PR consultant Julia Kendrick takes a look at tried and tested tactics of celebrity endorsement and gives her top tips on how to effectively harness 'star power' to build your clinic brand
When it comes to celebrities, more often than not they are used by the mainstream media to demonstrate the cartoonish, exaggerated or ghoulish effects of bad surgery. Yet increasingly, the UK aesthetic industry is using good quality celebrity endorsement, with the likes of Sharon Stone for Galderma and Karen Brady for HydraFacial. But is celebrity endorsement only achievable for big brands, or in trendy clinic hotspots like LA or Harley Street? No – in fact, celebrity marketing is well within your grasp and this article will prepare you for if and when the lightning strikes!
Nowadays, a great deal of products we use are associated with a celebrity endorsement or ‘brand ambassador’. The critical premise here is to make consumers feel that they can emulate the celebrity lifestyle by buying the fragrance, the clothes, or the food: we all want a little bit of that A-List feel in our own lives. By coupling the right celebrity face with your clinic and brand, you can achieve an instantaneous business boost, outshine your competition and gain visibility amongst a much larger network of potential audiences than through your own marketing alone.
The ideal scenario is that a local or, even national, celebrity just happens to walk through your clinic door – but this is only relatively likely if you are in Harley Street or certain London hotspots. The vast majority of clinic celebrity endorsements arise through good old-fashioned word-of-mouth, so start by reaching out to your key suppliers, business partners and of course your patients to see who they might have connections with. Be subtle in your approach – as any new patient recommendations should always be welcome, not just celebrities – but if you mention you are looking for more ways to showcase the work you do and potentially work with some well-known faces, this is a good place to start.

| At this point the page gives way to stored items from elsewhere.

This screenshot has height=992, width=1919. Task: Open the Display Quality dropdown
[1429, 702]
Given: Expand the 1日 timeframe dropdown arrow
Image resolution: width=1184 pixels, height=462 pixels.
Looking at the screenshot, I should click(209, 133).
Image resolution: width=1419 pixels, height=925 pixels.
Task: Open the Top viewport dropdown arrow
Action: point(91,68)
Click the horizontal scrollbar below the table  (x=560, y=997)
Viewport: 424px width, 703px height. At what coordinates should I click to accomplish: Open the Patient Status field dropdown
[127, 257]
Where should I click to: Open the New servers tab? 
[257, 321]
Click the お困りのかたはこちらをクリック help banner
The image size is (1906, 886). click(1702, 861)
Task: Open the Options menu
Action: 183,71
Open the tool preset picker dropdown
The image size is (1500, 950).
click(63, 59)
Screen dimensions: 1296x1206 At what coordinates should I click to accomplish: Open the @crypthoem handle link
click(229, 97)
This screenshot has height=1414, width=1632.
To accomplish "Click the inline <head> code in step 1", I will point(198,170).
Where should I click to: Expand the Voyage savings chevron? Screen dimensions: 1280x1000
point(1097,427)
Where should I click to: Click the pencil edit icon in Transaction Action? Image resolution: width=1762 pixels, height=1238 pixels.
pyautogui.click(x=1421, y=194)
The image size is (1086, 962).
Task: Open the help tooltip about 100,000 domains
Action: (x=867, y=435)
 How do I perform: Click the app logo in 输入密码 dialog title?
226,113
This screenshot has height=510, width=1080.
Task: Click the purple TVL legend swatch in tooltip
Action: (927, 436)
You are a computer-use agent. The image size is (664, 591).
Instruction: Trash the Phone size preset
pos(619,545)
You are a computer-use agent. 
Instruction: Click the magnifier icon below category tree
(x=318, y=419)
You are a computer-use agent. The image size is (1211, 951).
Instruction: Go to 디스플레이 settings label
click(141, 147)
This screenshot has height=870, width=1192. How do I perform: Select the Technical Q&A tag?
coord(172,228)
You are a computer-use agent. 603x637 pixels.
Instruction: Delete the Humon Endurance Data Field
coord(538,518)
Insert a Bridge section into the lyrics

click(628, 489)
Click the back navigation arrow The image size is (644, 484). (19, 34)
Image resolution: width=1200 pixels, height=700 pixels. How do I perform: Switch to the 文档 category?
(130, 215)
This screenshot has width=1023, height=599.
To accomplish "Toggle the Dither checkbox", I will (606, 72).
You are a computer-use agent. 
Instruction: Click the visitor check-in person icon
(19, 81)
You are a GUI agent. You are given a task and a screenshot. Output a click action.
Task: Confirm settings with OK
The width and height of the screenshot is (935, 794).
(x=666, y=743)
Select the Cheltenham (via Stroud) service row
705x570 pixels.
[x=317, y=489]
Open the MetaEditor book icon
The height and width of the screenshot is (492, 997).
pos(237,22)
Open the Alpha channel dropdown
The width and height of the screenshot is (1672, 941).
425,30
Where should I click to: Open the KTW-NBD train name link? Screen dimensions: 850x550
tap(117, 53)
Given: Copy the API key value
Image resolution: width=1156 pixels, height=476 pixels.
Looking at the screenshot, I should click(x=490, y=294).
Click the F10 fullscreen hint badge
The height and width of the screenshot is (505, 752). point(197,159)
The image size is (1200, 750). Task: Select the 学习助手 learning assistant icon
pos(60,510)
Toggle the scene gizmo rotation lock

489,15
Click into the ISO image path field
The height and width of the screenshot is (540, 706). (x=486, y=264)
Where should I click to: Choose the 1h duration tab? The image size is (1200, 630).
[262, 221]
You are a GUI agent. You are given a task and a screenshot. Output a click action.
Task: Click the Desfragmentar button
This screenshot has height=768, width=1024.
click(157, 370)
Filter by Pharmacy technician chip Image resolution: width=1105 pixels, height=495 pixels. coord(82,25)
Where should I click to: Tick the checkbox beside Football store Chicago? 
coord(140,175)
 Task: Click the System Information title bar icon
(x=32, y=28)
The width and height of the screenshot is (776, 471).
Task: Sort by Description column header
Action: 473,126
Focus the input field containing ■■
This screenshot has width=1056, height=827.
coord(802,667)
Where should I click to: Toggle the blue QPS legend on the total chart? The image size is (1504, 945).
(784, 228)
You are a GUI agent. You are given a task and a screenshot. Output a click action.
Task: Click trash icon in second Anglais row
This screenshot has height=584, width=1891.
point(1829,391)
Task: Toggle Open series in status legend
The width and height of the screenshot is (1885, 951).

Once a celebrity crosses your threshold, don’t automatically assume that any publicity is good publicity. The success of a celebrity endorsement rests entirely on whether they align with, and appeal to, your existing patient base. If there is a mismatch, the endorsement will not deliver the business benefits and even worse, it could damage your reputation. You need to protect your brand and carefully consider:
So you’ve found a celebrity who is a good fit, but what next? The answer is to treat them like a normal patient. Give them the same level of care and excellence as you would for any other patient; build up the relationship and establish a rapport before asking them for anything. Remember, as with many aesthetic patients they may be reticent even to admit publically that they have had cosmetic procedures – so the approach here must be softly, softly. It can sometimes take years before a celebrity will be comfortable acting as an ambassador, so judge carefully when to approach them. Ideally, their great experiences as a patient may prompt them to approach you proactively and offer their testimonial or endorsement – so much so, the better.
When it comes to payment, if the celebrity is a new introduction there will usually be an expectation to have their treatment for free, in return for promoting you and your services through a number of means. Make sure you nail this down in writing so that expectations are clear on both sides. If a key supplier or manufacturer has connected you to the celebrity, ask them to cover the cost of the product for you, again, with the clear understanding of being credited in subsequent publicity.
You need to be crystal clear what you would like your celebrity to do and how you will use the information. You may just wish to publically confirm that they are one of your patients, or get them to post on social media, or give their image and testimonial for your clinic marketing and website. The key is to be clear and take their lead on what they are comfortable with, and above all, NEVER do anything without their expressed, written permission lest you get a nasty lawsuit. Celebrities will usually have their own agent or PR team who will work with you to develop a contract and legal consent form that outlines and agrees the scope of activities. Make sure it clearly stipulates how and where any text, images or videos may be used in this country (and beyond, if online), ownership, copyright, usage rights and the period of use and get a signed copy from all parties. The celebrity must also understand they can withdraw their consent at any time. There is no cast-iron rule about whether or not you should expect to pay a celebrity for endorsing you – ideally they should offer to do this for free (as otherwise the association lacks credibility and value) but don’t make assumptions: test the water either directly or through their PR/management team.
There’s no point getting an upsurge in patient enquiries on the back of celebrity work if you can’t capture these leads. Brief your team on when celebrity activities are taking place, so they can plan accordingly and ensure the phones are manned. If in doubt, outsource to a reputable call handling service such as Aesthetic Response, who are the only full enquiry management service for aesthetics, or MyRuby who are an appointment bookings service, who can help cover you during times of high call volumes and ensure none of those valuable leads slip through the net. Similarly, make sure you take note of your current patient enquiry levels, conversions, website analytics and social media followings so you can benchmark any changes as a result of the endorsement.
You need to get the maximum mileage out of your celebrity endorsement in order to ramp up your visibility and create opportunities with the local and national media. Prepare in advance so you don’t get overwhelmed at the time, and think about the following:
For me, the most important thing is to ensure the celebrity is a good fit for your brand and clinic patient base. Without this alignment, you won’t get a lovely halo effect, so much as an oppressive shadow, so remember – don’t get starstruck, make sure they’re right for you and then go for it!